Collection entries:
========

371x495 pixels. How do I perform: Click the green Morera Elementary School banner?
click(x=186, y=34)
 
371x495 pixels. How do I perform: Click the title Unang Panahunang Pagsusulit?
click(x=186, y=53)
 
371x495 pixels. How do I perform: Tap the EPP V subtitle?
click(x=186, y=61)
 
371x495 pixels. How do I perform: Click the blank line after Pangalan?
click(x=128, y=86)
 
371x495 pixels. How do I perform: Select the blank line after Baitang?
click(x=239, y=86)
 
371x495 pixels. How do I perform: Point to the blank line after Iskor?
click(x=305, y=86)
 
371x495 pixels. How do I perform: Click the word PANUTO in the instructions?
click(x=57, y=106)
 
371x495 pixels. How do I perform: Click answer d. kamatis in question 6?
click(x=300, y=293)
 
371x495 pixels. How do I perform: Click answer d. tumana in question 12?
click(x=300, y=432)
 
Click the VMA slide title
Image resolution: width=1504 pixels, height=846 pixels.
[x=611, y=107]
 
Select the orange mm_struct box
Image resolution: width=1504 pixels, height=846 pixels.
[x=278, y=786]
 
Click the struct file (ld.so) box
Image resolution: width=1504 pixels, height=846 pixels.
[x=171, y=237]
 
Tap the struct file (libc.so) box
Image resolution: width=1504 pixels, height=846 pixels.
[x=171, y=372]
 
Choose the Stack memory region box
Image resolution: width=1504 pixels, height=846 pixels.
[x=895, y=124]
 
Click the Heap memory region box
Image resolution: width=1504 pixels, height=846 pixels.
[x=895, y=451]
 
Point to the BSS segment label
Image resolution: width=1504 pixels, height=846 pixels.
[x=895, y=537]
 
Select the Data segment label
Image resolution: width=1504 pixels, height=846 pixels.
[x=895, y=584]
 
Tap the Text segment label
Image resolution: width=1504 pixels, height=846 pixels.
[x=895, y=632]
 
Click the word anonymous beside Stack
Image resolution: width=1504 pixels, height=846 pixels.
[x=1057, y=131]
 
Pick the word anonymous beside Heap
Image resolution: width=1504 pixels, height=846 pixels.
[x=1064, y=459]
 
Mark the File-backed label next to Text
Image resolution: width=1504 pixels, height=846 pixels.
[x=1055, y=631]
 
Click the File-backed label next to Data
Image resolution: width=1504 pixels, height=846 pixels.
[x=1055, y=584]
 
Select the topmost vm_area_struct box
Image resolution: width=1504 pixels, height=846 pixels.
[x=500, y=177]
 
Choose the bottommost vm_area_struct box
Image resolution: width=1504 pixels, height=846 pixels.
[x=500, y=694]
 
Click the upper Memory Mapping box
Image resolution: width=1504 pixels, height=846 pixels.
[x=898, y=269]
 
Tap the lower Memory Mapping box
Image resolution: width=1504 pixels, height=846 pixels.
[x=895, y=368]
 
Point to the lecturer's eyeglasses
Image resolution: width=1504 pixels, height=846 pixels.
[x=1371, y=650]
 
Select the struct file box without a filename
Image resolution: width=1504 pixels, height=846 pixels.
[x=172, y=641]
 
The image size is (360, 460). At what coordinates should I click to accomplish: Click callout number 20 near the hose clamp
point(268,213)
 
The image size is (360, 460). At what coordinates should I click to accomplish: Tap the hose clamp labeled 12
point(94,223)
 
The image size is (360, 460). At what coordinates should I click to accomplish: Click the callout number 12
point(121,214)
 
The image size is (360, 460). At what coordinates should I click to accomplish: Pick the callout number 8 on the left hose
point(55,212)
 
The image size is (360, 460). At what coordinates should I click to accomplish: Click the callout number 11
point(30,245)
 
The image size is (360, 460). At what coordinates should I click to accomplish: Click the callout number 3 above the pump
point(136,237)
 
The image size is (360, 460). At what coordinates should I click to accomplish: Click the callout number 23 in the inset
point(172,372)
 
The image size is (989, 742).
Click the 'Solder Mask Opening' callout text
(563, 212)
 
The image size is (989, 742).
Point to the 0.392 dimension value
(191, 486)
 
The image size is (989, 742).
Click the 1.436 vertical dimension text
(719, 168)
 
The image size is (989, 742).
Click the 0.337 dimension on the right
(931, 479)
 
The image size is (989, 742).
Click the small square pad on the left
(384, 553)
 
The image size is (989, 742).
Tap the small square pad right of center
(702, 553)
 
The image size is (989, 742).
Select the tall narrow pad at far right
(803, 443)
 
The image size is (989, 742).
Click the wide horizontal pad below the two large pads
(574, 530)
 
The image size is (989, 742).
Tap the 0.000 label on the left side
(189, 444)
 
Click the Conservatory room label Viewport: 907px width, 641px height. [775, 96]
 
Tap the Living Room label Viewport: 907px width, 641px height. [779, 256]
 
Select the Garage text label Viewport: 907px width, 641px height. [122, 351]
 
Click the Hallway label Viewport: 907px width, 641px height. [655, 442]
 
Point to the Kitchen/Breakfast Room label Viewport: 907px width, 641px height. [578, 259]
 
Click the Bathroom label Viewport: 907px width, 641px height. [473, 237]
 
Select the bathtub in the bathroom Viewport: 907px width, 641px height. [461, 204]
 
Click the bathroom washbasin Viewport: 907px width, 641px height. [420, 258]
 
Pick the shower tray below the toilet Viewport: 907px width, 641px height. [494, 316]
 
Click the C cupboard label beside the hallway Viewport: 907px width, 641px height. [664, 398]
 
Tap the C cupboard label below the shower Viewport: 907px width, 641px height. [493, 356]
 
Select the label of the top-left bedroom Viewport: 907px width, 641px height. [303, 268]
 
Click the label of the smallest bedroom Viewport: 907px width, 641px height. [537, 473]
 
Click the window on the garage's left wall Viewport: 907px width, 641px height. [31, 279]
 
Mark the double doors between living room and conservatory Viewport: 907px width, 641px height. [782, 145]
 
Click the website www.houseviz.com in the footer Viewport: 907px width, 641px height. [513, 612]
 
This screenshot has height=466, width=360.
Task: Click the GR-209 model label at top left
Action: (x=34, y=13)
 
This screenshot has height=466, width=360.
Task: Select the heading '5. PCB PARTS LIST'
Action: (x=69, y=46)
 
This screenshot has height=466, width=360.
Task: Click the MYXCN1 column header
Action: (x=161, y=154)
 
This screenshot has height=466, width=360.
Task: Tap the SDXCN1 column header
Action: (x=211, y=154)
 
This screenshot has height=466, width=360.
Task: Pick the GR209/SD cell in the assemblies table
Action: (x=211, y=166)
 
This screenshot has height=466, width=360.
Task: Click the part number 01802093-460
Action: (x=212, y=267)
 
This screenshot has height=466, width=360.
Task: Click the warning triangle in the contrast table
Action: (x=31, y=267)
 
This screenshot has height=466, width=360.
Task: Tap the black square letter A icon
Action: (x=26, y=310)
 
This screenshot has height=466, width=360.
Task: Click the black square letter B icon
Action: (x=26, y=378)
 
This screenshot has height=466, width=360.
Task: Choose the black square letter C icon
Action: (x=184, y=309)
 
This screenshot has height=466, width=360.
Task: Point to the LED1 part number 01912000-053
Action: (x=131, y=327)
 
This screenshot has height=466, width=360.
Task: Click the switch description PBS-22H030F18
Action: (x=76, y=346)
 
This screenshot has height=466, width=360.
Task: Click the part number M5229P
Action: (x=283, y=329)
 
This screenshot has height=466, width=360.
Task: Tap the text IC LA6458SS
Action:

========

■ **Given problem**
Scale the data between the lines holding "Click the Bathroom label" and "Click the label", inclusive. Write out each of those lines again in full. Multiply only the answer coordinates by 2.25 and round them to whole numbers, with halves rounding up. Keep all other text, including the viewport sizes, unchanged.

■ **The answer**
Click the Bathroom label Viewport: 907px width, 641px height. [1064, 533]
 
Select the bathtub in the bathroom Viewport: 907px width, 641px height. [1037, 459]
 
Click the bathroom washbasin Viewport: 907px width, 641px height. [945, 581]
 
Pick the shower tray below the toilet Viewport: 907px width, 641px height. [1112, 711]
 
Click the C cupboard label beside the hallway Viewport: 907px width, 641px height. [1494, 896]
 
Tap the C cupboard label below the shower Viewport: 907px width, 641px height. [1109, 801]
 
Select the label of the top-left bedroom Viewport: 907px width, 641px height. [682, 603]
 
Click the label of the smallest bedroom Viewport: 907px width, 641px height. [1208, 1064]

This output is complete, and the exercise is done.